Now all that's left to figure out is... what is f? I believe intuitively that f will be the bigger surface minus the smaller surface. So subtracting my two surfaces I get : $3 + x^2 - y^2 - 4x^2 - 2y^2 = 3(1 - x^2 -y^2)$

This looks OK. The surface z = 4x² + 2y² has a larger z value than the surface z = 3 + x² - y² for most points in the domain; namely all of the points that are outside the circle of intersection. The region you're interested in, though, is on or inside the circle. For this region, the second equation has the larger z values.

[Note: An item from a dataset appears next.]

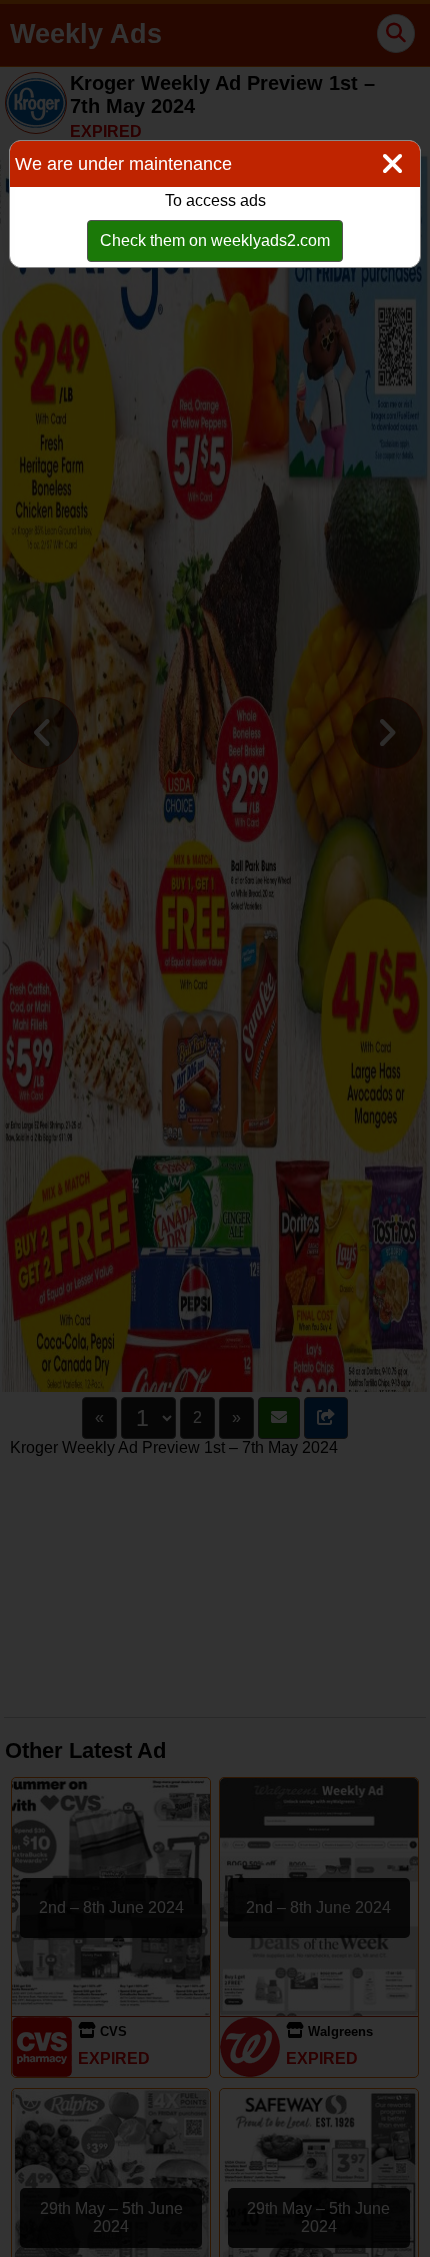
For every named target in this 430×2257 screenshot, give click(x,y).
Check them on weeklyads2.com (215, 240)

So that my iterated integral becomes :

$\int_{-1}^{1} \int_{- \sqrt{1-y^2}}^{\sqrt{1-y^2}} 3(1 - x^2 -y^2) \space dxdy$

Evaluating that shouldn't be a problem, I'm just hoping I did everything properly while setting it up. If anyone could clarify for me it would be great :)!

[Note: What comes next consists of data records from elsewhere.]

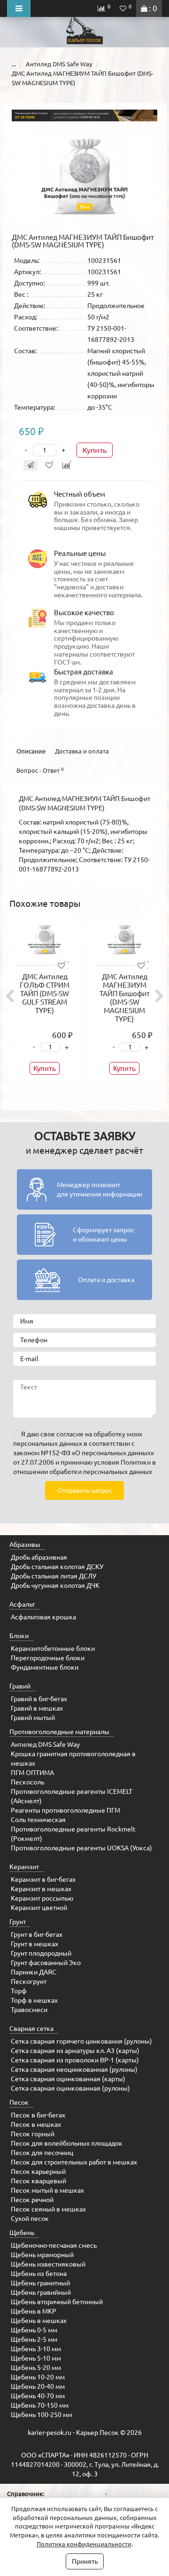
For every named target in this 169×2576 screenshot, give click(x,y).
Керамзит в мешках (41, 1889)
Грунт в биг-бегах (36, 1934)
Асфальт (22, 1604)
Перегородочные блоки (47, 1658)
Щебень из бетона (39, 2273)
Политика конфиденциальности (84, 2544)
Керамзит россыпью (42, 1898)
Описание (31, 751)
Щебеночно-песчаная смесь (54, 2245)
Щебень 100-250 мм (41, 2414)
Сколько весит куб (72, 2493)
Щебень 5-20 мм (36, 2367)
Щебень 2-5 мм (34, 2339)
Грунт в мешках (34, 1944)
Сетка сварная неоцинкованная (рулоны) (74, 2069)
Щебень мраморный (42, 2255)
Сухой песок (30, 2218)
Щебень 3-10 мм (36, 2349)
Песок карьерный (38, 2171)
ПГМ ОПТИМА (32, 1772)
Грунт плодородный (41, 1953)
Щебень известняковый (48, 2264)
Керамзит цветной (39, 1907)
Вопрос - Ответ (40, 770)
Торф (19, 1991)
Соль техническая (38, 1819)
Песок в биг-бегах (38, 2115)
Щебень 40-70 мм (38, 2396)
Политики (136, 1462)
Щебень (21, 2232)
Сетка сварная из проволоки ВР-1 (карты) (75, 2060)
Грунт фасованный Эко (46, 1962)
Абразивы (24, 1544)
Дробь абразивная (39, 1557)
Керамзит (24, 1867)
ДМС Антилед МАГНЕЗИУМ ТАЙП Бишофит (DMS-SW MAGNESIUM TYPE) (125, 998)
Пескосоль (27, 1782)
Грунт (17, 1922)
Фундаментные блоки (44, 1667)
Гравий (20, 1686)
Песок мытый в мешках (47, 2190)
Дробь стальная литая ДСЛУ (53, 1576)
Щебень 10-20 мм (38, 2377)
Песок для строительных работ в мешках (74, 2162)
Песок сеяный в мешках (48, 2209)
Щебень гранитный (40, 2283)
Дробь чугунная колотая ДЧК (55, 1585)
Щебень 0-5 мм (34, 2330)
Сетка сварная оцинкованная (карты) (68, 2079)
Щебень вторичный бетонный (57, 2302)
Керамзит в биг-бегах (43, 1879)
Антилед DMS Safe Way (59, 64)
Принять (85, 2561)
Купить (95, 450)
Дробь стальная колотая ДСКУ (57, 1566)
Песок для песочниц (42, 2152)
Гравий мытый (33, 1717)
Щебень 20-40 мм (38, 2386)
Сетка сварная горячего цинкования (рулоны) (81, 2041)
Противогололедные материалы (59, 1732)
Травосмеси (29, 2009)
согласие (70, 1434)
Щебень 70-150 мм (40, 2405)
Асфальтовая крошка (43, 1617)
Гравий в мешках (37, 1708)
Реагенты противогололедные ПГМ (65, 1810)
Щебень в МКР (33, 2311)
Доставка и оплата (82, 751)
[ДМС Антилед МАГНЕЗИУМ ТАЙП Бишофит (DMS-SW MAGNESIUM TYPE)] (84, 176)
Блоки (19, 1636)
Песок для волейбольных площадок (67, 2143)
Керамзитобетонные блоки (53, 1648)
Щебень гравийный (41, 2292)
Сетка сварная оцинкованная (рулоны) (70, 2088)
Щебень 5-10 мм (36, 2358)
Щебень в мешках (39, 2320)
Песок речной (32, 2199)
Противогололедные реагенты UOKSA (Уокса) (81, 1848)
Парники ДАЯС (33, 1972)
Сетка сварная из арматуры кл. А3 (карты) (75, 2050)
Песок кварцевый (38, 2181)
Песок (19, 2102)
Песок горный (32, 2134)
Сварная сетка (31, 2028)
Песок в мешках (36, 2124)
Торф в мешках (34, 2000)
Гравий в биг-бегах (39, 1699)
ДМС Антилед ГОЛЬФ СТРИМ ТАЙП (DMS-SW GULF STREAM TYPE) (44, 994)
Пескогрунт (28, 1981)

I think it would be much easier to convert to polar form. The circle simplifies to r = 1, and the integrand simplifies to 3(1 - r²).

 

[mfb]

f(x,y)=1-x²-y² gives a [strike]sphere[/strike] paraboloid, you can use this to avoid integrals at all (and add the prefactor later). Otherwise, polar coordinates are useful.

Edit: Oh, missed the missing square root.

 

[STEMucator]

I don't believe we're allowed to use polar coordinates yet ( wish I could ), but I would see why it would make things easier.

So my integrand is correct, but incorrect? A little confused with the feedback.

 

[Mark44]

f(x,y)=1-x²-y² gives a sphere

No, it doesn't. The graph of this function is a cone. If the equation were z² = 1-x²-y², then the graph would be a sphere.

, you can use this to avoid integrals at all (and add the prefactor later). Otherwise, polar coordinates are useful.

 

[Mark44]

I don't believe we're allowed to use polar coordinates yet ( wish I could ), but I would see why it would make things easier.

So my integrand is correct, but incorrect? A little confused with the feedback.

I believe your integrand is correct. I don't believe anyone said it was incorrect.